── The data ──

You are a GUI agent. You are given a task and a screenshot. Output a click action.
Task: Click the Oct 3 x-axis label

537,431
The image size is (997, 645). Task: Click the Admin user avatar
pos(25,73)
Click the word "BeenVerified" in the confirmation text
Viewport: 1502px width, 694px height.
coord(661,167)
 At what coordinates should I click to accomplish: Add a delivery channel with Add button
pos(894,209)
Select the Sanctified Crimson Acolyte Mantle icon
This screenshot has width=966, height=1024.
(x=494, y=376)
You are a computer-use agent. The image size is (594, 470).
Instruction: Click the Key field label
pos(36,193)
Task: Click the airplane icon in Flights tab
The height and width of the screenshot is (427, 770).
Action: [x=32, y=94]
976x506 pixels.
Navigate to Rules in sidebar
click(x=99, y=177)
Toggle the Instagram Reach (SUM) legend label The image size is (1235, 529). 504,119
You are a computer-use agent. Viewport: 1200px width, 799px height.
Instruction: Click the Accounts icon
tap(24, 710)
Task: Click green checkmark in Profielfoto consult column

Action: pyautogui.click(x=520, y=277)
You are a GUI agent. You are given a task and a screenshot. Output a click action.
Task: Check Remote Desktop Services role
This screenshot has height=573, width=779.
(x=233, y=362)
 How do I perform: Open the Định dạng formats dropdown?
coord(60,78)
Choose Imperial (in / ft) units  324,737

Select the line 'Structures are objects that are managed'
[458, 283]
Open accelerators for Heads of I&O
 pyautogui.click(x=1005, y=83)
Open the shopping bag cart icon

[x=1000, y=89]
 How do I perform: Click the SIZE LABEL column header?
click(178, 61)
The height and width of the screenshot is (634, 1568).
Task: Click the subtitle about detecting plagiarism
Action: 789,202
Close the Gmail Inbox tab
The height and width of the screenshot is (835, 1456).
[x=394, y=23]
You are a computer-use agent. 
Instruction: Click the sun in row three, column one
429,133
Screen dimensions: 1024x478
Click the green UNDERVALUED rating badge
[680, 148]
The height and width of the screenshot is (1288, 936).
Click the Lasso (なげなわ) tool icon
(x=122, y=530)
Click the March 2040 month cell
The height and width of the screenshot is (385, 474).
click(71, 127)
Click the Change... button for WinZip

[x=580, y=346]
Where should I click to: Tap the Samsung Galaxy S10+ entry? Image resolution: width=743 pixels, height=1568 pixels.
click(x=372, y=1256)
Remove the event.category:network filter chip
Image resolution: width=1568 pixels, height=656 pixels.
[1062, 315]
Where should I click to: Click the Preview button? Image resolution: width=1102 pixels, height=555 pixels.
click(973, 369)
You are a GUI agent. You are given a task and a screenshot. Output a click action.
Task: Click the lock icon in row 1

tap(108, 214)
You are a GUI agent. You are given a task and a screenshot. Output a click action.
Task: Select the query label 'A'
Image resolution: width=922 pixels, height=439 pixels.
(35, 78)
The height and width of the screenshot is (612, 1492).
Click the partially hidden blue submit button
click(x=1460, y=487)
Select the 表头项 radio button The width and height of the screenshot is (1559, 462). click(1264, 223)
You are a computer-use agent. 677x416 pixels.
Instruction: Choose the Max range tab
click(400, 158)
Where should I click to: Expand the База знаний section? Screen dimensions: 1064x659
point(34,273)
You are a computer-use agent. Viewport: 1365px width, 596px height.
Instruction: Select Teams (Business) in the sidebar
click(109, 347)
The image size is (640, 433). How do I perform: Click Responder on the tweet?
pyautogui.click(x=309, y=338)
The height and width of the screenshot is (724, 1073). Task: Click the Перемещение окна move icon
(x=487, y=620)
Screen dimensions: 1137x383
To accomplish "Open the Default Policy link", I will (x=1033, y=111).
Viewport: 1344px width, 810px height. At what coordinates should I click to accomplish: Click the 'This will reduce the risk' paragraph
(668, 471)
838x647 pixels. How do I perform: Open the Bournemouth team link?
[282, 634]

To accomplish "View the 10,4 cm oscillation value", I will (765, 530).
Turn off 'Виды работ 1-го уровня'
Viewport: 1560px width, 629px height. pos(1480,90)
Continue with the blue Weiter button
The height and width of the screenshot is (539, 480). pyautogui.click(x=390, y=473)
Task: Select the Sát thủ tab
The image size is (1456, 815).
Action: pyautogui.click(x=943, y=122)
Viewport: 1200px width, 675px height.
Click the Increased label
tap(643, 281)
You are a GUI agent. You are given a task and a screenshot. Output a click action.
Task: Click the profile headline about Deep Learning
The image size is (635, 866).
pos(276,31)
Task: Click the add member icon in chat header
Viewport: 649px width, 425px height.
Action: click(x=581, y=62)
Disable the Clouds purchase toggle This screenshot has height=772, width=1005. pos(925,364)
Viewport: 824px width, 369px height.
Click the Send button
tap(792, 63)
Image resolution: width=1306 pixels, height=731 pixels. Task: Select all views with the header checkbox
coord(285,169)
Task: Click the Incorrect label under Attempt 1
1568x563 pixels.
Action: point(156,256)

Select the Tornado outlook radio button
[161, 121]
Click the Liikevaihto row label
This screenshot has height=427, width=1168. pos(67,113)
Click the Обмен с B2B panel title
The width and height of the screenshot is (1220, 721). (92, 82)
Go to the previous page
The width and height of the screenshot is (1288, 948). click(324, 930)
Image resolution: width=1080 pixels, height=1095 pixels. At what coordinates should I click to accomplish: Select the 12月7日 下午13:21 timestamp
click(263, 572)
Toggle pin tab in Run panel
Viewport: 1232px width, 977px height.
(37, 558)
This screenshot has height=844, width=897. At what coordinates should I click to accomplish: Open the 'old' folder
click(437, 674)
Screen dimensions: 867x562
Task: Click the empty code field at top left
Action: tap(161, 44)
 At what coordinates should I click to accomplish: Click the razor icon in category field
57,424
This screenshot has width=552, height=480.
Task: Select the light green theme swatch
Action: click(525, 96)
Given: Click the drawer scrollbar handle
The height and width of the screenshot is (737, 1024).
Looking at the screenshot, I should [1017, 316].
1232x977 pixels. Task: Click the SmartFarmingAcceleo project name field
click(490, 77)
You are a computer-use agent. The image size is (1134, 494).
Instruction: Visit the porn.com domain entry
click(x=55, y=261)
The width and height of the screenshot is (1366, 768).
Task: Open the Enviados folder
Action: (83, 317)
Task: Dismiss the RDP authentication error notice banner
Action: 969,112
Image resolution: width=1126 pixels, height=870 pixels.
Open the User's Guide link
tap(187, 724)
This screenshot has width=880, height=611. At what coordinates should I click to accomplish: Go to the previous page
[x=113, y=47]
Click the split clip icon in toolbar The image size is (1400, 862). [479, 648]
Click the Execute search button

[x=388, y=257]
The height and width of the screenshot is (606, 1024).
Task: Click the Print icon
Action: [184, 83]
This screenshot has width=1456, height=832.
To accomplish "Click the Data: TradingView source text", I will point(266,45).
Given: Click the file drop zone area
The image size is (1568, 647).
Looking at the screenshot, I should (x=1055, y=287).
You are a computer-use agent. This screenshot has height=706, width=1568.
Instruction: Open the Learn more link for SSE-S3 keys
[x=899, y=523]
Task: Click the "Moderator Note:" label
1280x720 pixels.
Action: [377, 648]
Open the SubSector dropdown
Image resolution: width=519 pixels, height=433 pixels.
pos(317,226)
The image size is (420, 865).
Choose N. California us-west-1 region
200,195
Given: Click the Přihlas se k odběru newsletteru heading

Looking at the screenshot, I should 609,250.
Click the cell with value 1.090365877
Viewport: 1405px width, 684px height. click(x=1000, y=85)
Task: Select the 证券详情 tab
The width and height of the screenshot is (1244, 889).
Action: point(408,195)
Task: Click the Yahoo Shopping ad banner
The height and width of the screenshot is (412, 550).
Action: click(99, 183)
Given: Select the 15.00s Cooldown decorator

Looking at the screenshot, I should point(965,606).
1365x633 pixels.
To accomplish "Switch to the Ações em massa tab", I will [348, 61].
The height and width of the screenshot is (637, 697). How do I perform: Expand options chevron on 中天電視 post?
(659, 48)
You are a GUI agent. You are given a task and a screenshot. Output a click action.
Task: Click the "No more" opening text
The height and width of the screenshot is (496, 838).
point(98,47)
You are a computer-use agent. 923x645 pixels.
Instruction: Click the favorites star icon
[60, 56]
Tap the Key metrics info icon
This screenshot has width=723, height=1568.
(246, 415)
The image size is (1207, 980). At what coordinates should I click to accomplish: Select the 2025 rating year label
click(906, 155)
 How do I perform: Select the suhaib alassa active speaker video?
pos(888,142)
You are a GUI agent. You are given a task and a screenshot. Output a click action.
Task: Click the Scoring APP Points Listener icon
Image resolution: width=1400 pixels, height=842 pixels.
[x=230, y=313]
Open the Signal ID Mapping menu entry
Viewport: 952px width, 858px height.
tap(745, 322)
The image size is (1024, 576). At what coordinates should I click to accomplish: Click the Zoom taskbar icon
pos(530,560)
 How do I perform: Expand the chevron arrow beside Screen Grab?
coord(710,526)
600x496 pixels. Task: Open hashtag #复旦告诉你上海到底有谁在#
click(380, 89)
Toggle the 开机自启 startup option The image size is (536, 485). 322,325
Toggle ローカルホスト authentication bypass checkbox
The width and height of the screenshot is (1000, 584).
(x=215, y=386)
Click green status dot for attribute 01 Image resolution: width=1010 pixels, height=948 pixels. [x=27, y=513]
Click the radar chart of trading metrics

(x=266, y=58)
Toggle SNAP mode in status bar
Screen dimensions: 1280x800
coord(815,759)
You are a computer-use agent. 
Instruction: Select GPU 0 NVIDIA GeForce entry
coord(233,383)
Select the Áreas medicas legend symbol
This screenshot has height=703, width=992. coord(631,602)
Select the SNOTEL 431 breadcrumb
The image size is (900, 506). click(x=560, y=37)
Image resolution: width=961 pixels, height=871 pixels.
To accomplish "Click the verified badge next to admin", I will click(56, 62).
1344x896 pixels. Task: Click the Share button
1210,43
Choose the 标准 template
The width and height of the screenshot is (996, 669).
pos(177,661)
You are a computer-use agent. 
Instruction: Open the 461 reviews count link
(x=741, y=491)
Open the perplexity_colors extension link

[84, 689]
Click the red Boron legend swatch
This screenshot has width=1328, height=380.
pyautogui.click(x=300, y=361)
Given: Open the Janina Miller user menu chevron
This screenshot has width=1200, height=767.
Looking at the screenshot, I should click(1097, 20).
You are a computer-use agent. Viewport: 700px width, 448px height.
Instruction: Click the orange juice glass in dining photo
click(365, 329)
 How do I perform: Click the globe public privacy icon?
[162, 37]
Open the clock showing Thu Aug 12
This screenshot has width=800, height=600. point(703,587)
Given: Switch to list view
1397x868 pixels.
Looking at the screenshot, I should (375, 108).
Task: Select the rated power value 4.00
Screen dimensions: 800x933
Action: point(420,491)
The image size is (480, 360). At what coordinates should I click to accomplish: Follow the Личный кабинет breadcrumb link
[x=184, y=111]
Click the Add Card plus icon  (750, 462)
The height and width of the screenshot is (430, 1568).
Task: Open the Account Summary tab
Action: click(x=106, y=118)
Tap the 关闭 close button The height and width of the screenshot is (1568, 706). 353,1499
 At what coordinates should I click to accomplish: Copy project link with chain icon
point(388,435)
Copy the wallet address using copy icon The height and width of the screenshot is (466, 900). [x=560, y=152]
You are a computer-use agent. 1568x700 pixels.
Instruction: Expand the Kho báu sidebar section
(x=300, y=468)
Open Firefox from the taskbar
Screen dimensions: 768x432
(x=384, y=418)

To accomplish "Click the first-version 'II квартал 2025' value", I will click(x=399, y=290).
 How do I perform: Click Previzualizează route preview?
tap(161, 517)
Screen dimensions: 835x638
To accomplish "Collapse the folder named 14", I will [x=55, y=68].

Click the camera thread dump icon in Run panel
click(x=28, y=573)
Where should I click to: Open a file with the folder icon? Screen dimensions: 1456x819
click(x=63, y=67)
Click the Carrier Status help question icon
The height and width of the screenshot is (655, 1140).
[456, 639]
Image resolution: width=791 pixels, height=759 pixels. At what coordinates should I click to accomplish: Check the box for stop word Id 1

───

Exercise prompt - Lines above with the word "menu" should be counted, and the reply is that count alone.

Response to the task - 2